Our chickens are barn raised and free to walk around. Once they reach full maturity they are processed in the Traditional Chinese Style.
Zealand Farms Emperor chickens are available throughout New Zealand. You can find out where here.
sylvia gee’s emperor chicken
(buk Jum gai)
Whole Poached Salted Ginger Emperor Chicken (Buk Jum Gai)
- 1 Emperor Chicken
- 2 Tsp Salt
- ½ Tsp Sugar
- 2 Tsp Shan Nai Ginger Spice ( Sa Geung Fun)
- 2 Tsp Rice Wine
- ¼ Tsp Black Pepper
- In a large pot, add in 3 litres of water with 1½ Tsp of salt with 5 slices of fresh root ginger. Bring to boil and simmer for 3 minutes.
- Place whole marinated Chicken in the hot water liquid. Slowly use the POACH method to cook the chicken for approx ½ hour on low heat. Half way through poaching turn rotate the chicken in the hot liquid so poaching is even throughout as well inside the cavity.
- After cooking, take chicken out and run under cold tap for few minutes or place chicken in basin of cold ice water to make the skin firm. Take chicken out and rub small tsp of salt and tsp of rice wine. Let chicken set and chop when cold with Chinese style with Asian cleaver. Serve with fresh coriander and Ginger Onion Sauce.

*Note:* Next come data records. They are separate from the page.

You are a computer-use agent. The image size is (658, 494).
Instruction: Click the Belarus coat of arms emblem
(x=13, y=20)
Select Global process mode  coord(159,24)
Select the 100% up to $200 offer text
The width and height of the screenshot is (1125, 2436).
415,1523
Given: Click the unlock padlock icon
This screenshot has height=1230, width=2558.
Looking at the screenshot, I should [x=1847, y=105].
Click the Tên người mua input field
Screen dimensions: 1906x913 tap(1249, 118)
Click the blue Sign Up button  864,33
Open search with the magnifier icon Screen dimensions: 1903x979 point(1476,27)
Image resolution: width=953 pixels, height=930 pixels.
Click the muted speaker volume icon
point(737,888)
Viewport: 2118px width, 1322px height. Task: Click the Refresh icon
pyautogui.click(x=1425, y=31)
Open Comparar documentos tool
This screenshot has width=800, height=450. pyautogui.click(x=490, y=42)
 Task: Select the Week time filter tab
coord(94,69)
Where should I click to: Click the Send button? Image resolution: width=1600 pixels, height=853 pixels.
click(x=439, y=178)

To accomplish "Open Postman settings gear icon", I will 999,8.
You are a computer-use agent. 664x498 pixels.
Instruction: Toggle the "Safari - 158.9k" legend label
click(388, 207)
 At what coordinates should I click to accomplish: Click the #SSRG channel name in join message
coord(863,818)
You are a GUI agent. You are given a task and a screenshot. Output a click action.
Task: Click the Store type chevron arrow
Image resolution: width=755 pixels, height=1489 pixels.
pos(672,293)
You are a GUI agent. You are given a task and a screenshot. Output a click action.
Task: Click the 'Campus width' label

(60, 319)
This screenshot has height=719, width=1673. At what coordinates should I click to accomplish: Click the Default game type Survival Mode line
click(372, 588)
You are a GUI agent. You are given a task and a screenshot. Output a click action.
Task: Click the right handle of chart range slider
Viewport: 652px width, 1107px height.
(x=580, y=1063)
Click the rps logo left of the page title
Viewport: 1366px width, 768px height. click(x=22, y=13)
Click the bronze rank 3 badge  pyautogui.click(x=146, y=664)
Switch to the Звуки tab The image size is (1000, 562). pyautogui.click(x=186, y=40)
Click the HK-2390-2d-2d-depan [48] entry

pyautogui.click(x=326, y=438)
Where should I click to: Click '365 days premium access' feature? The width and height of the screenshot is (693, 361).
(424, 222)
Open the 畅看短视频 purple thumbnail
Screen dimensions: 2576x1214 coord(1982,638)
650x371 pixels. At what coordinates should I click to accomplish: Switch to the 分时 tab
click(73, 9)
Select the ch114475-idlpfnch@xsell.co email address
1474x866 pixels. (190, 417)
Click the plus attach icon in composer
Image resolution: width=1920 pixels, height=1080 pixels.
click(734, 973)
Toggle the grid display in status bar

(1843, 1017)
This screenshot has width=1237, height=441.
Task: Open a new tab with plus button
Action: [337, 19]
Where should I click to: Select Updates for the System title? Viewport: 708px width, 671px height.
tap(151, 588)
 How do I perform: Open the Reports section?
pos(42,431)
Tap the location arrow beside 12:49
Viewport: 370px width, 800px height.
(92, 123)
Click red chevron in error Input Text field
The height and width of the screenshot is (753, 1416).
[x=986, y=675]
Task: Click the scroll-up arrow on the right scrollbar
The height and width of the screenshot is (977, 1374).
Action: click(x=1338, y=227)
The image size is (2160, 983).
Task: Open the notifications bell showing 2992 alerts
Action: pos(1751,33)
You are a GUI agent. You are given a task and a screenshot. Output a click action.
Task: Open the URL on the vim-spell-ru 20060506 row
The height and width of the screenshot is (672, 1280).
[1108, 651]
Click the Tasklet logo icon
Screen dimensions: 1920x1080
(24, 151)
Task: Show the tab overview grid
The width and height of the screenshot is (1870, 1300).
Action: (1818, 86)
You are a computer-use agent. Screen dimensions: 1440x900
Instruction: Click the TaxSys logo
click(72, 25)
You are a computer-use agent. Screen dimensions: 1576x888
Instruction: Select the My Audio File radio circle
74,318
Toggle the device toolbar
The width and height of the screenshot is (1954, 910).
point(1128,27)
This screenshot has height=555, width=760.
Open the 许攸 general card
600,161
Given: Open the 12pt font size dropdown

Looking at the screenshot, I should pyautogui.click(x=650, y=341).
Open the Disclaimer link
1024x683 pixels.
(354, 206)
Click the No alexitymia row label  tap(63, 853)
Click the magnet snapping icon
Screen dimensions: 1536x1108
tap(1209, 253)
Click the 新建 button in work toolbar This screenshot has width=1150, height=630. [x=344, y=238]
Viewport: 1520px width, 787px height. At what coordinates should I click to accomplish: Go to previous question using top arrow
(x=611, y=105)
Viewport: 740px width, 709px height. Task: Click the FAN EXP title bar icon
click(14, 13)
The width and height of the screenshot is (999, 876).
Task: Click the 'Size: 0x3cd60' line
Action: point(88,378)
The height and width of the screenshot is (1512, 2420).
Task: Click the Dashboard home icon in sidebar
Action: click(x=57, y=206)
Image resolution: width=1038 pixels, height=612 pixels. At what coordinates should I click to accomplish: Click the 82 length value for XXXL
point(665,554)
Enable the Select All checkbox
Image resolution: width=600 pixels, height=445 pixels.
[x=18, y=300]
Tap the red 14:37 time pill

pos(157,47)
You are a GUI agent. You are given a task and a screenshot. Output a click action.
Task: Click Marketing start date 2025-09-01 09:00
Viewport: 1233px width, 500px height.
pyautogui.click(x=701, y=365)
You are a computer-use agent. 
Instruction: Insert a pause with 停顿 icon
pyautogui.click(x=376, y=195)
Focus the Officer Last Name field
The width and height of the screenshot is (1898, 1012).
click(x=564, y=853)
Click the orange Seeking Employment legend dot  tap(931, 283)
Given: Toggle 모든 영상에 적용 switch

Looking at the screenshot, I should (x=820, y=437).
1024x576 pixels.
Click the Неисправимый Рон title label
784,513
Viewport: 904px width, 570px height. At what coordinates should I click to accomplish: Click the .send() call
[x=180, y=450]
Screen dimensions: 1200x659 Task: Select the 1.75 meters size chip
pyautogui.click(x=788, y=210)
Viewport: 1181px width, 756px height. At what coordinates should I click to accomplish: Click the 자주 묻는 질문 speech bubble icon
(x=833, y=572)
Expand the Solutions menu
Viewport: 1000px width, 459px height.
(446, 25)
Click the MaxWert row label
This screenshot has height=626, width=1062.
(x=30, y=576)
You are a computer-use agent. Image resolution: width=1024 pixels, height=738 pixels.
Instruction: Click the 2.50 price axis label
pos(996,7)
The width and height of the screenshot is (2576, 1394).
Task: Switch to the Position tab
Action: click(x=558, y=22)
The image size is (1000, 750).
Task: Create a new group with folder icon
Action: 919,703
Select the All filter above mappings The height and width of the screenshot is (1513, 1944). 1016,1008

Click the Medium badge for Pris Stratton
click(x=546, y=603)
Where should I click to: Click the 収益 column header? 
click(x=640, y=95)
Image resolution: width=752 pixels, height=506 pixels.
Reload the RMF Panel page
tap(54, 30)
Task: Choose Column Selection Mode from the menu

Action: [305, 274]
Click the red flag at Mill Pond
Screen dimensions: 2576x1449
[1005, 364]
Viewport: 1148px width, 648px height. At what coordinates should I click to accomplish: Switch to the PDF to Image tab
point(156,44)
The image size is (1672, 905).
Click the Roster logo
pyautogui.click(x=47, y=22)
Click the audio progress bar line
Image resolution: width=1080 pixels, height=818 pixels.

sylvia gee’s dipping sauce
Chinese Fresh Root Ginger &
Green Onion Dipping Sauce
An excellent accompaniment with Hainese Chicken, Chinese Steam Boat or Chinese Drunken Chicken
- 100 gms fresh Root Ginger
- 2 whole stalks Spring onions (include the white part)
- 1 whole Shallot
- 1 tsp Salt
- ½ tsp Shan Nai Ginger Powder
- ¼ tsp White Sugar
- 2 tsp Chinese Rice Wine
- Approx 80 mls Peanut or Canola Oil
- Peel the skin off the root ginger and using a Asian cleaver or mortar and pestle, crush the ginger root until a fine textured. Place in separate bowl. Next crush the shallot until a medium textured. Repeat with the green spring onions (include the white part). Arrange in separate bowls.
- In a saucepan or wok, heat the oil to a moderate temperature. Add in the crushed ginger and shallots, stir quickly and add in the Salt, Shan Nai Ginger powder, and Sugar. Soon after, sting around the wok or saucepan with 2 Tsp of Chinese Rice Wine (this should only take a few seconds)
- Remove this mixture to a small serving bowl that will be used as a sauce condiment. When ingredients have cooled down add in the chopped spring onions.